Support Questions

Mark_Petronic · ‎04-26-2016

So, I was installing a new cluster for our development QA testing and failed to adjust the default configuration that Ambari gave me for dfs.datanode.data.dir. It ended up putting in every partition it found. I really only wanted one - /grid/1, which was a dedicated disk partition for HDFS block storage. I discovered this blunder after the complete installation completed. I did not want to just redo the whole install, opting instead to try to manually fix this as a good deep dive learning experience. I got it all worked out, and it was a good learning exercise, but I have one lingering issue that I cannot solve. I am getting 4 Ambari errors (one for each DN) that state:

Detected data dir(s) that became unmounted and are now writing to the root partition: /grid/1/hadoop/hdfs/data .

I figured out that Ambari agents monitor (and remember) which HDFS directories were previously mounted and it checks to see if a mounted disk goes away for some reason and displays an error. That's all fine - I get that. However, my setup seems to be correct yet Ambari is still complaining.

As part of correcting the configuration issue I laid upon myself, I did edit the following file (on each DN) to remove all those previously caches mount points that I did not want and I just left the one I did want. I ended up just stopping HDFS, removing all the /opt/hadoop/hdfs, //tmp/hadoop/hdfs, etc directories, removing the name node metadata directories, reformatting the namenode, and starting up HDFS. The file system is up an working.

But, can anyone tell me why I cannot get rid of this Ambari error?

Here's the contents of one of dfs_data_dir_mount.hist files. All 4 are exactly the same. Below showa the mount where I have a disk for HDFS data storage. It all looks good. I must be missing something obvious. I did restart everything - nothing clears this error.

Thanks in advance...

[root@vmwqsrqadn01 ~]# cat /var/lib/ambari-agent/data/datanode/dfs_data_dir_mount.hist
# This file keeps track of the last known mount-point for each DFS data dir.
# It is safe to delete, since it will get regenerated the next time that the DataNode starts.
# However, it is not advised to delete this file since Ambari may
# re-create a DFS data dir that used to be mounted on a drive but is now mounted on the root.
# Comments begin with a hash (#) symbol
# data_dir,mount_point
/grid/1/hadoop/hdfs/data,/grid/1

[root@vmwqsrqadn01 ~]# mount -l | grep grid
/dev/sdb1 on /grid/1 type ext4 (rw,noatime,nodiratime,seclabel,data=ordered)

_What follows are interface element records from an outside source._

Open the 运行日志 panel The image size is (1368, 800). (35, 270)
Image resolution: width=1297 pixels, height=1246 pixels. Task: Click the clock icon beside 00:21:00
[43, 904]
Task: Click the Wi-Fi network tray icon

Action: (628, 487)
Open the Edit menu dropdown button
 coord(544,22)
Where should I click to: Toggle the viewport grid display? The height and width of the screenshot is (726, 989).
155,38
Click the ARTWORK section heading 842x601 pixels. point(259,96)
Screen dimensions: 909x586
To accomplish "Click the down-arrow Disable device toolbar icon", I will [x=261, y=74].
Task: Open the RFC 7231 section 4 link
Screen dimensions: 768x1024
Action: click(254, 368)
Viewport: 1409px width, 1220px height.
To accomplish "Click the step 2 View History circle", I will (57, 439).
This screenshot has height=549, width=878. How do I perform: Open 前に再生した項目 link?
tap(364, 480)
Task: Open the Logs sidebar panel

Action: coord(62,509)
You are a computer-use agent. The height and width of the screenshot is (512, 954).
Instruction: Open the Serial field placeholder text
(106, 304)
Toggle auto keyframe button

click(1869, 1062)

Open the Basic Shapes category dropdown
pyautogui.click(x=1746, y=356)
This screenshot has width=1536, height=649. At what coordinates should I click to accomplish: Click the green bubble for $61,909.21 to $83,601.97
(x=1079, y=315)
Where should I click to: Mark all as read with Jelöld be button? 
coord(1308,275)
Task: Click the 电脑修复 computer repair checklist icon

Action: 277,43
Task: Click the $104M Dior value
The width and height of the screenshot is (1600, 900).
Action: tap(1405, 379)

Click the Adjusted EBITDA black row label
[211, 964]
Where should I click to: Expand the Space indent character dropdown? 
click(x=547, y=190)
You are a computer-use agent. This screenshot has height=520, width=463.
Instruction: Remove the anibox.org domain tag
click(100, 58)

Mark_Petronic · ‎04-26-2016

We'll, I would still love to understand how this worked but, a reboot of the 4 DNs made this error go away. Never would have thunk it! That's pretty strange... Anyway, maybe this will help some other poor soul who hits this same condition. 🙂

View solution in original post

Mark_Petronic · ‎04-26-2016

We'll, I would still love to understand how this worked but, a reboot of the 4 DNs made this error go away. Never would have thunk it! That's pretty strange... Anyway, maybe this will help some other poor soul who hits this same condition. 🙂

pminovic · ‎04-26-2016

Not sure, but I guess restarting ambari-agent's did it.

Mark_Petronic · ‎04-27-2016

Actually, I tried restarting them before the reboot. Restarted everything. Still had the errors. Then did the reboot and they cleared. Oh well, is what it is!

jarnold · ‎05-26-2017

I ran into this same issue, but unlike the original poster, restarting the Ambari agents on the data nodes was sufficient to clear the alarm.

jarnold · ‎05-26-2017

And that said, I actually restarted Ambari as well - so I can't say for certain that the agent restart was sufficient; it may well have been the agents plus Ambari which did the trick.